DEV Community

Du Tran
Du Tran

Posted on

Migrating Apache Iceberg Tables Between AWS Accounts: What Nobody Tells You

Migrating Apache Iceberg Tables Between AWS Accounts: What Nobody Tells You

When my company needed to migrate to a new AWS account, I took on this project solo — and ended up successfully migrating nearly 2,000 Iceberg tables while maintaining full data integrity across both accounts.

This wasn't a straightforward lift-and-shift. It required understanding Iceberg's metadata structure at a deep level, handling edge cases that aren't documented anywhere, and verifying data consistency at scale.

This post documents what I learned, so you don't have to figure it out the hard way.


Why Is This Hard? The S3 Path Problem

S3 bucket names are globally unique. When you create a new AWS account and set up a new bucket, it will have a different name than the source bucket — always.

Apache Iceberg hardcodes the full S3 URI at every layer of its metadata. This means simply running aws s3 sync to copy your files isn't enough. All the metadata still points to the old bucket, and every query on the new table will fail.

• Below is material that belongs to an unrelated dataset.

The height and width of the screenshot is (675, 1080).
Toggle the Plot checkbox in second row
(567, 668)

Why Standard Approaches Fall Short

Before building a custom solution, I evaluated the obvious options:

aws s3 sync
Copies all files to the new bucket quickly and cheaply, but metadata still references the old bucket name. Queries fail immediately.

CTAS / INSERT OVERWRITE
This works — Athena or Spark reads from the old table and writes a brand-new Iceberg table at the new location. But it rewrites every data file from scratch. For tables in the hundreds of gigabytes or terabytes, the compute cost and time are simply not acceptable when you have nearly 2,000 tables to migrate.

Spark snapshot procedure
Iceberg's built-in snapshot procedure is designed to convert Hive-format tables to Iceberg — not to migrate between buckets. More importantly, it doesn't handle Iceberg v2 delete files, which turned out to be the most complex part of this migration.

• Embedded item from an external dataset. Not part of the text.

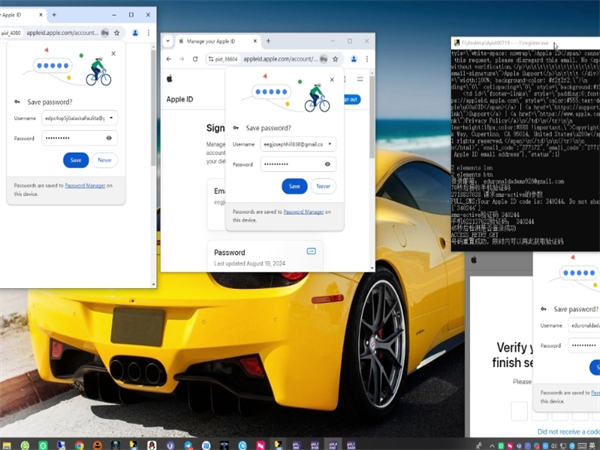Click Save in the middle window's password prompt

Understanding Iceberg's Metadata Structure

To understand why migration is complex, you need to understand how Iceberg organizes its metadata. Iceberg is not a file format — it's a table format built on multiple layers of metadata stacked on top of each other.

metadata.json
    └── snapshots
            └── manifest list  (snap-*.avro)
                        └── manifest files  (*.avro)
                                ├── data files  (*.parquet)
                                └── delete files  (*.parquet)  ← Iceberg v2
Enter fullscreen mode Exit fullscreen mode

metadata.json is the entry point for every Iceberg table. It contains the table's root location, schema, partition spec, and a full history of snapshots. Critically, it stores the full S3 path to the manifest list for each snapshot.

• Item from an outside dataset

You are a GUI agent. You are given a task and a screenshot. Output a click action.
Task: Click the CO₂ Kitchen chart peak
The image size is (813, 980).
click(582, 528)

Manifest list (snap-*.avro) is an Avro file that enumerates all manifest files belonging to a specific snapshot. Each record contains manifest_path — a full S3 URI — and manifest_length, the file size in bytes.

Manifest files (*.avro) are where Iceberg tracks individual data and delete files. Each record contains file_path pointing to an actual Parquet file on S3, along with statistics including row count, file size, and column-level min/max bounds.

Delete files are specific to Iceberg v2. Instead of rewriting a data file on every update or delete, Iceberg writes a separate Parquet file describing which rows were removed. Inside this Parquet file is a column called file_path — again, a full S3 URI — pointing to the corresponding data file.

This is the core problem: the bucket name appears at every layer, including inside binary files. A correct migration must touch all of them.


The Approach: Rewrite Metadata, Not Data

The key insight is that data files don't contain any path references. Only metadata files do. So instead of rewriting expensive data files, we can rewrite just the metadata files to point to the new bucket — while simply copying the data files as-is with aws s3 sync.

Here's the high-level flow:

Step 1 — Copy data files
         aws s3 sync (old bucket → new bucket)

Step 2 — Download metadata files to local server

Step 3 — Rewrite each metadata layer (replace bucket name)

Step 4 — Upload rewritten metadata to new bucket

Step 5 — Register new table in Glue Catalog
Enter fullscreen mode Exit fullscreen mode

Steps 1 and 5 are straightforward. The complexity lives entirely in Step 3 — and the order in which you process each layer matters.


Step-by-Step: Rewriting the Metadata Layers

Step 1 — metadata.json

This is the simplest layer since it's plain JSON. You need to replace the bucket name in:

  • location — the table root path
  • write.object-storage.path inside properties (if present)
  • manifest-list path inside each snapshot entry
  • All paths in snapshot-log and metadata-log

One important optimization: only process the current snapshot. You don't need to migrate the full snapshot history. This significantly simplifies the work — you only need to follow the manifest list of the active snapshot forward.

Note that this means time travel will not work on the migrated table. Make sure to communicate this limitation to stakeholders before migration.

Step 2 — Manifest List

The manifest list is an Avro file. For each record, replace manifest_path with the new bucket name.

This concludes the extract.